### Dataset records
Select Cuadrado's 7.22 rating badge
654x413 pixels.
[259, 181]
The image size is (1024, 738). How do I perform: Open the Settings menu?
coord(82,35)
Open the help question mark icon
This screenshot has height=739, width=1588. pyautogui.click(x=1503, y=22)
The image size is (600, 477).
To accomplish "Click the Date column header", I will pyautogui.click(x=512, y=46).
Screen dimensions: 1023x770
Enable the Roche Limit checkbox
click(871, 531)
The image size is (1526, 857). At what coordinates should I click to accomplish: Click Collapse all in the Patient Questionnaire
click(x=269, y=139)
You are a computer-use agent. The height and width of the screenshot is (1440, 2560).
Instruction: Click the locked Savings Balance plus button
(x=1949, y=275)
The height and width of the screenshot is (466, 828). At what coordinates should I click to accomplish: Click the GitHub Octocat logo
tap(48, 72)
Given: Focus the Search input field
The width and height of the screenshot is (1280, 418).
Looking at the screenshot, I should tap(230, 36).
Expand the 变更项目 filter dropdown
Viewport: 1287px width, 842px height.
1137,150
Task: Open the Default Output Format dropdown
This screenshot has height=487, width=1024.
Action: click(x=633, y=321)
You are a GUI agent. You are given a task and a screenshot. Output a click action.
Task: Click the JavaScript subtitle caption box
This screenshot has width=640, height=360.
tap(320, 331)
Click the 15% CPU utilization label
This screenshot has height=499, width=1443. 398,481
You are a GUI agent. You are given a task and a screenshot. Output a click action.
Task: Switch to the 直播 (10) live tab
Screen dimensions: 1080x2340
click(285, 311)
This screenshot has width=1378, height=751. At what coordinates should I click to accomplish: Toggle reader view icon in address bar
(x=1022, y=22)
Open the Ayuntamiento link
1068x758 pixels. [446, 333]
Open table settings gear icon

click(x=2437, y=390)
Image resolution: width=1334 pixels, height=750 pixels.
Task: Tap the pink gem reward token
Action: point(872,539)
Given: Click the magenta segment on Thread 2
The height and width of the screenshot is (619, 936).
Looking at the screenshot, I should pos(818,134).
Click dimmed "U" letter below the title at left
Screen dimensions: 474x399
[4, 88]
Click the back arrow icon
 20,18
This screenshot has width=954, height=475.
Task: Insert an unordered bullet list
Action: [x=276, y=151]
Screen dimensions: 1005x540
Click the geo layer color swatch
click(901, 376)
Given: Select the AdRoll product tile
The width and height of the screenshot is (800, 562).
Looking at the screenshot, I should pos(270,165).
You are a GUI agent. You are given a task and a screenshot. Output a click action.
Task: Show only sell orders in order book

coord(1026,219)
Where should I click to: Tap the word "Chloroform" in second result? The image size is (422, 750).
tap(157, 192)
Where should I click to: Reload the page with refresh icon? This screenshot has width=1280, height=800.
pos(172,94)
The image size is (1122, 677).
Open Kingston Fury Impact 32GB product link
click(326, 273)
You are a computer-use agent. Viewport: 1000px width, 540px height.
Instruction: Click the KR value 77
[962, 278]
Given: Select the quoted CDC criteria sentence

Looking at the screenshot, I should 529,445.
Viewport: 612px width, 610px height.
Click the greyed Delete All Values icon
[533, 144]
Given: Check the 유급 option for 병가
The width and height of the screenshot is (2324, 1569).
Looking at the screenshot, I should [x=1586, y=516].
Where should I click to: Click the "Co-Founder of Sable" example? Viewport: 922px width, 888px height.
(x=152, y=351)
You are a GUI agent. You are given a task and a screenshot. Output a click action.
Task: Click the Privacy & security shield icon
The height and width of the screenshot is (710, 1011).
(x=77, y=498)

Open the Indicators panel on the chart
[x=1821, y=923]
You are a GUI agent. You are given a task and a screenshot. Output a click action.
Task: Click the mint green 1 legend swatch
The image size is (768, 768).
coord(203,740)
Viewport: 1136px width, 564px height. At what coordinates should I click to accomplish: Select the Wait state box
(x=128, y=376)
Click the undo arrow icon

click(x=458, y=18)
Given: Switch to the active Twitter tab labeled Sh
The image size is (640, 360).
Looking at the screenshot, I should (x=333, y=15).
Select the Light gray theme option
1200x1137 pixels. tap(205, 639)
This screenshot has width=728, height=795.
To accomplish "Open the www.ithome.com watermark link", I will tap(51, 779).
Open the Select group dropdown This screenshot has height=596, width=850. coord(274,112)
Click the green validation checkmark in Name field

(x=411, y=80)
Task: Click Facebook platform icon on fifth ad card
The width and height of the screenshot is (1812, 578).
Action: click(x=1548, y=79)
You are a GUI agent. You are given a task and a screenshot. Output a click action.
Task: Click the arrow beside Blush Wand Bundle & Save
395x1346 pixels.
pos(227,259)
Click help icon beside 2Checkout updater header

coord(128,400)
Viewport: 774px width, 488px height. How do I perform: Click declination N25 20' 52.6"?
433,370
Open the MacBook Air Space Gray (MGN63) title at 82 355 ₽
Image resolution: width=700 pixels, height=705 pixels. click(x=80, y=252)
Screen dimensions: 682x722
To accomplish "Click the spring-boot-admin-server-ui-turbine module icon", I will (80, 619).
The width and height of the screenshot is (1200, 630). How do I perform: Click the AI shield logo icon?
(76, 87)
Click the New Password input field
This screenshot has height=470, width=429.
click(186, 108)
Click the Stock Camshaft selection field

### Exercise brief
Copy every one of the records above word for word, keeping each line as it stands.

### Complete answer
Select Cuadrado's 7.22 rating badge
654x413 pixels.
[259, 181]
The image size is (1024, 738). How do I perform: Open the Settings menu?
coord(82,35)
Open the help question mark icon
This screenshot has height=739, width=1588. pyautogui.click(x=1503, y=22)
The image size is (600, 477).
To accomplish "Click the Date column header", I will pyautogui.click(x=512, y=46).
Screen dimensions: 1023x770
Enable the Roche Limit checkbox
click(871, 531)
The image size is (1526, 857). At what coordinates should I click to accomplish: Click Collapse all in the Patient Questionnaire
click(x=269, y=139)
You are a computer-use agent. The height and width of the screenshot is (1440, 2560).
Instruction: Click the locked Savings Balance plus button
(x=1949, y=275)
The height and width of the screenshot is (466, 828). At what coordinates should I click to accomplish: Click the GitHub Octocat logo
tap(48, 72)
Given: Focus the Search input field
The width and height of the screenshot is (1280, 418).
Looking at the screenshot, I should tap(230, 36).
Expand the 变更项目 filter dropdown
Viewport: 1287px width, 842px height.
1137,150
Task: Open the Default Output Format dropdown
This screenshot has height=487, width=1024.
Action: click(x=633, y=321)
You are a GUI agent. You are given a task and a screenshot. Output a click action.
Task: Click the JavaScript subtitle caption box
This screenshot has width=640, height=360.
tap(320, 331)
Click the 15% CPU utilization label
This screenshot has height=499, width=1443. 398,481
You are a GUI agent. You are given a task and a screenshot. Output a click action.
Task: Switch to the 直播 (10) live tab
Screen dimensions: 1080x2340
click(285, 311)
This screenshot has width=1378, height=751. At what coordinates should I click to accomplish: Toggle reader view icon in address bar
(x=1022, y=22)
Open the Ayuntamiento link
1068x758 pixels. [446, 333]
Open table settings gear icon

click(x=2437, y=390)
Image resolution: width=1334 pixels, height=750 pixels.
Task: Tap the pink gem reward token
Action: point(872,539)
Given: Click the magenta segment on Thread 2
The height and width of the screenshot is (619, 936).
Looking at the screenshot, I should pos(818,134).
Click dimmed "U" letter below the title at left
Screen dimensions: 474x399
[4, 88]
Click the back arrow icon
 20,18
This screenshot has width=954, height=475.
Task: Insert an unordered bullet list
Action: [x=276, y=151]
Screen dimensions: 1005x540
Click the geo layer color swatch
click(901, 376)
Given: Select the AdRoll product tile
The width and height of the screenshot is (800, 562).
Looking at the screenshot, I should pos(270,165).
You are a GUI agent. You are given a task and a screenshot. Output a click action.
Task: Show only sell orders in order book

coord(1026,219)
Where should I click to: Tap the word "Chloroform" in second result? The image size is (422, 750).
tap(157, 192)
Where should I click to: Reload the page with refresh icon? This screenshot has width=1280, height=800.
pos(172,94)
The image size is (1122, 677).
Open Kingston Fury Impact 32GB product link
click(326, 273)
You are a computer-use agent. Viewport: 1000px width, 540px height.
Instruction: Click the KR value 77
[962, 278]
Given: Select the quoted CDC criteria sentence

Looking at the screenshot, I should 529,445.
Viewport: 612px width, 610px height.
Click the greyed Delete All Values icon
[533, 144]
Given: Check the 유급 option for 병가
The width and height of the screenshot is (2324, 1569).
Looking at the screenshot, I should [x=1586, y=516].
Where should I click to: Click the "Co-Founder of Sable" example? Viewport: 922px width, 888px height.
(x=152, y=351)
You are a GUI agent. You are given a task and a screenshot. Output a click action.
Task: Click the Privacy & security shield icon
The height and width of the screenshot is (710, 1011).
(x=77, y=498)

Open the Indicators panel on the chart
[x=1821, y=923]
You are a GUI agent. You are given a task and a screenshot. Output a click action.
Task: Click the mint green 1 legend swatch
The image size is (768, 768).
coord(203,740)
Viewport: 1136px width, 564px height. At what coordinates should I click to accomplish: Select the Wait state box
(x=128, y=376)
Click the undo arrow icon

click(x=458, y=18)
Given: Switch to the active Twitter tab labeled Sh
The image size is (640, 360).
Looking at the screenshot, I should (x=333, y=15).
Select the Light gray theme option
1200x1137 pixels. tap(205, 639)
This screenshot has width=728, height=795.
To accomplish "Open the www.ithome.com watermark link", I will tap(51, 779).
Open the Select group dropdown This screenshot has height=596, width=850. coord(274,112)
Click the green validation checkmark in Name field

(x=411, y=80)
Task: Click Facebook platform icon on fifth ad card
The width and height of the screenshot is (1812, 578).
Action: click(x=1548, y=79)
You are a GUI agent. You are given a task and a screenshot. Output a click action.
Task: Click the arrow beside Blush Wand Bundle & Save
395x1346 pixels.
pos(227,259)
Click help icon beside 2Checkout updater header

coord(128,400)
Viewport: 774px width, 488px height. How do I perform: Click declination N25 20' 52.6"?
433,370
Open the MacBook Air Space Gray (MGN63) title at 82 355 ₽
Image resolution: width=700 pixels, height=705 pixels. click(x=80, y=252)
Screen dimensions: 682x722
To accomplish "Click the spring-boot-admin-server-ui-turbine module icon", I will (80, 619).
The width and height of the screenshot is (1200, 630). How do I perform: Click the AI shield logo icon?
(76, 87)
Click the New Password input field
This screenshot has height=470, width=429.
click(186, 108)
Click the Stock Camshaft selection field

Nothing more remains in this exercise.